→ Provided data:
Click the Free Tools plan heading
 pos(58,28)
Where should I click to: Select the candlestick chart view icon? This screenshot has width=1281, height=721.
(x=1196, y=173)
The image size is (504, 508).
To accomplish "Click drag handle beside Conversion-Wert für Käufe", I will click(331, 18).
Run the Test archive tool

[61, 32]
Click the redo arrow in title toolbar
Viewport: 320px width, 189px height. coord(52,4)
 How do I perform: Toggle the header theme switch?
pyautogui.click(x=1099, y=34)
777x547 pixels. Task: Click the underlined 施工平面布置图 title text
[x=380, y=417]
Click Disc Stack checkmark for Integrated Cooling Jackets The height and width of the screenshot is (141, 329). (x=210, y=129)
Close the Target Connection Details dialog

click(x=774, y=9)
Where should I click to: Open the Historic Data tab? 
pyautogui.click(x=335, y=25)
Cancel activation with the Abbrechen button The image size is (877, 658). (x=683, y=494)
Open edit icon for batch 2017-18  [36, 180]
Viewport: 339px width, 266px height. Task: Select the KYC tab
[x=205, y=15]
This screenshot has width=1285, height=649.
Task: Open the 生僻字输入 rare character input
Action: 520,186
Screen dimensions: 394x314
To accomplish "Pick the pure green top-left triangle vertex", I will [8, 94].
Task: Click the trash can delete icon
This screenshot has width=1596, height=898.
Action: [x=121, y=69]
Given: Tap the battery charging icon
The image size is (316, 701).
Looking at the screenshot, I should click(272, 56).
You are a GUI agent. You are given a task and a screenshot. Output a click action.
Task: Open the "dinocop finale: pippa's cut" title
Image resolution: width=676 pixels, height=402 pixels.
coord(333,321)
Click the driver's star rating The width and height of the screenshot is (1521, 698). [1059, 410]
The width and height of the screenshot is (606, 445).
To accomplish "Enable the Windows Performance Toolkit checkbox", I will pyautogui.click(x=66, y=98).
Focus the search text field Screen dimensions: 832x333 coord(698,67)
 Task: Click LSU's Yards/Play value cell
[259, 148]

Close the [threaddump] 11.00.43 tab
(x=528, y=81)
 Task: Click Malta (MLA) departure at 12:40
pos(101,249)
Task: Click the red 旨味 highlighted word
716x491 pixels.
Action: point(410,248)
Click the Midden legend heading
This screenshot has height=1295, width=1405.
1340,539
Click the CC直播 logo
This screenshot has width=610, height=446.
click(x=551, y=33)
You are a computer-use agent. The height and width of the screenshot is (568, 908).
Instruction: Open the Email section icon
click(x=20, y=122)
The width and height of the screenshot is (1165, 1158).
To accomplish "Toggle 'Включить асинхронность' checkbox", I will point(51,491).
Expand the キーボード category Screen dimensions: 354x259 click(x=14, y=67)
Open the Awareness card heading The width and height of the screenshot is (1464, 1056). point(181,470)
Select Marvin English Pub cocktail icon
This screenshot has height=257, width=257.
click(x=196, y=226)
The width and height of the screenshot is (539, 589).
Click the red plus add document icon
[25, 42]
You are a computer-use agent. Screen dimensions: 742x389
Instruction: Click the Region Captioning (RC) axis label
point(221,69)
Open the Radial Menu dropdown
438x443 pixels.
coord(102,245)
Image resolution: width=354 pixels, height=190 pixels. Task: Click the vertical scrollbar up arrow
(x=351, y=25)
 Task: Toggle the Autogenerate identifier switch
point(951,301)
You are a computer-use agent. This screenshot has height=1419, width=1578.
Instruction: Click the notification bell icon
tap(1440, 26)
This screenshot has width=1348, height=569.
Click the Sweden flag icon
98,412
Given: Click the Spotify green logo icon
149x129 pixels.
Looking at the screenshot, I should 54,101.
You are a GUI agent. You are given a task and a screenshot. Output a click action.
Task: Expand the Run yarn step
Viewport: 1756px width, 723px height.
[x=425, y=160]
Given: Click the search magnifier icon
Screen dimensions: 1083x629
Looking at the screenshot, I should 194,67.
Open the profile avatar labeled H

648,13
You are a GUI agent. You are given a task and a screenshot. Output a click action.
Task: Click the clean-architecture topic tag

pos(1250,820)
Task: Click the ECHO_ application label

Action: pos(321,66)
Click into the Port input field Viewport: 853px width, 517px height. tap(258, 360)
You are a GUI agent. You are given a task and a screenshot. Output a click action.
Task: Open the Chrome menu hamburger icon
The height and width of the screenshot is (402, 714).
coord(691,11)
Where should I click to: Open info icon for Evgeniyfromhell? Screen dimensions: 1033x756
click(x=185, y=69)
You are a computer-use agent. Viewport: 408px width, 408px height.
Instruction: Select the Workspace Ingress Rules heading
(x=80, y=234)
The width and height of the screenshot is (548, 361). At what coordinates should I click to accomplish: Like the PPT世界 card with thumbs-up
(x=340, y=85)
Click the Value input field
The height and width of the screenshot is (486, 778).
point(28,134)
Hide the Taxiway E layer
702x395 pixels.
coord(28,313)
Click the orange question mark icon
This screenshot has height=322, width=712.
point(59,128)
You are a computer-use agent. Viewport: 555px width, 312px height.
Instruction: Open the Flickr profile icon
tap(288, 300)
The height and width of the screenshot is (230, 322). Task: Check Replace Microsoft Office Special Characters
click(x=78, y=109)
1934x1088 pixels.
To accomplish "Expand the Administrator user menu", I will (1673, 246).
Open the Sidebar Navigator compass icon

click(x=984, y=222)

→ Task requirements:
Recast the rows above as a numbered list, omitting the blank lines.

→ Output for this task:
1. Click the Free Tools plan heading
2.  pos(58,28)
3. Where should I click to: Select the candlestick chart view icon? This screenshot has width=1281, height=721.
4. (x=1196, y=173)
5. The image size is (504, 508).
6. To accomplish "Click drag handle beside Conversion-Wert für Käufe", I will click(331, 18).
7. Run the Test archive tool
8. [61, 32]
9. Click the redo arrow in title toolbar
10. Viewport: 320px width, 189px height. coord(52,4)
11.  How do I perform: Toggle the header theme switch?
12. pyautogui.click(x=1099, y=34)
13. 777x547 pixels. Task: Click the underlined 施工平面布置图 title text
14. [x=380, y=417]
15. Click Disc Stack checkmark for Integrated Cooling Jackets The height and width of the screenshot is (141, 329). (x=210, y=129)
16. Close the Target Connection Details dialog
17. click(x=774, y=9)
18. Where should I click to: Open the Historic Data tab? 
19. pyautogui.click(x=335, y=25)
20. Cancel activation with the Abbrechen button The image size is (877, 658). (x=683, y=494)
21. Open edit icon for batch 2017-18  [36, 180]
22. Viewport: 339px width, 266px height. Task: Select the KYC tab
23. [x=205, y=15]
24. This screenshot has width=1285, height=649.
25. Task: Open the 生僻字输入 rare character input
26. Action: 520,186
27. Screen dimensions: 394x314
28. To accomplish "Pick the pure green top-left triangle vertex", I will [8, 94].
29. Task: Click the trash can delete icon
30. This screenshot has width=1596, height=898.
31. Action: [x=121, y=69]
32. Given: Tap the battery charging icon
33. The image size is (316, 701).
34. Looking at the screenshot, I should click(272, 56).
35. You are a GUI agent. You are given a task and a screenshot. Output a click action.
36. Task: Open the "dinocop finale: pippa's cut" title
37. Image resolution: width=676 pixels, height=402 pixels.
38. coord(333,321)
39. Click the driver's star rating The width and height of the screenshot is (1521, 698). [1059, 410]
40. The width and height of the screenshot is (606, 445).
41. To accomplish "Enable the Windows Performance Toolkit checkbox", I will pyautogui.click(x=66, y=98).
42. Focus the search text field Screen dimensions: 832x333 coord(698,67)
43.  Task: Click LSU's Yards/Play value cell
44. [259, 148]
45. Close the [threaddump] 11.00.43 tab
46. (x=528, y=81)
47.  Task: Click Malta (MLA) departure at 12:40
48. pos(101,249)
49. Task: Click the red 旨味 highlighted word
50. 716x491 pixels.
51. Action: point(410,248)
52. Click the Midden legend heading
53. This screenshot has height=1295, width=1405.
54. 1340,539
55. Click the CC直播 logo
56. This screenshot has width=610, height=446.
57. click(x=551, y=33)
58. You are a computer-use agent. The height and width of the screenshot is (568, 908).
59. Instruction: Open the Email section icon
60. click(x=20, y=122)
61. The width and height of the screenshot is (1165, 1158).
62. To accomplish "Toggle 'Включить асинхронность' checkbox", I will point(51,491).
63. Expand the キーボード category Screen dimensions: 354x259 click(x=14, y=67)
64. Open the Awareness card heading The width and height of the screenshot is (1464, 1056). point(181,470)
65. Select Marvin English Pub cocktail icon
66. This screenshot has height=257, width=257.
67. click(x=196, y=226)
68. The width and height of the screenshot is (539, 589).
69. Click the red plus add document icon
70. [25, 42]
71. You are a computer-use agent. Screen dimensions: 742x389
72. Instruction: Click the Region Captioning (RC) axis label
73. point(221,69)
74. Open the Radial Menu dropdown
75. 438x443 pixels.
76. coord(102,245)
77. Image resolution: width=354 pixels, height=190 pixels. Task: Click the vertical scrollbar up arrow
78. (x=351, y=25)
79.  Task: Toggle the Autogenerate identifier switch
80. point(951,301)
81. You are a computer-use agent. This screenshot has height=1419, width=1578.
82. Instruction: Click the notification bell icon
83. tap(1440, 26)
84. This screenshot has width=1348, height=569.
85. Click the Sweden flag icon
86. 98,412
87. Given: Click the Spotify green logo icon
88. 149x129 pixels.
89. Looking at the screenshot, I should 54,101.
90. You are a GUI agent. You are given a task and a screenshot. Output a click action.
91. Task: Expand the Run yarn step
92. Viewport: 1756px width, 723px height.
93. [x=425, y=160]
94. Given: Click the search magnifier icon
95. Screen dimensions: 1083x629
96. Looking at the screenshot, I should 194,67.
97. Open the profile avatar labeled H
98. 648,13
99. You are a GUI agent. You are given a task and a screenshot. Output a click action.
100. Task: Click the clean-architecture topic tag
101. pos(1250,820)
102. Task: Click the ECHO_ application label
103. Action: pos(321,66)
104. Click into the Port input field Viewport: 853px width, 517px height. tap(258, 360)
105. You are a GUI agent. You are given a task and a screenshot. Output a click action.
106. Task: Open the Chrome menu hamburger icon
107. The height and width of the screenshot is (402, 714).
108. coord(691,11)
109. Where should I click to: Open info icon for Evgeniyfromhell? Screen dimensions: 1033x756
110. click(x=185, y=69)
111. You are a computer-use agent. Viewport: 408px width, 408px height.
112. Instruction: Select the Workspace Ingress Rules heading
113. (x=80, y=234)
114. The width and height of the screenshot is (548, 361). At what coordinates should I click to accomplish: Like the PPT世界 card with thumbs-up
115. (x=340, y=85)
116. Click the Value input field
117. The height and width of the screenshot is (486, 778).
118. point(28,134)
119. Hide the Taxiway E layer
120. 702x395 pixels.
121. coord(28,313)
122. Click the orange question mark icon
123. This screenshot has height=322, width=712.
124. point(59,128)
125. You are a computer-use agent. Viewport: 555px width, 312px height.
126. Instruction: Open the Flickr profile icon
127. tap(288, 300)
128. The height and width of the screenshot is (230, 322). Task: Check Replace Microsoft Office Special Characters
129. click(x=78, y=109)
130. 1934x1088 pixels.
131. To accomplish "Expand the Administrator user menu", I will (1673, 246).
132. Open the Sidebar Navigator compass icon
133. click(x=984, y=222)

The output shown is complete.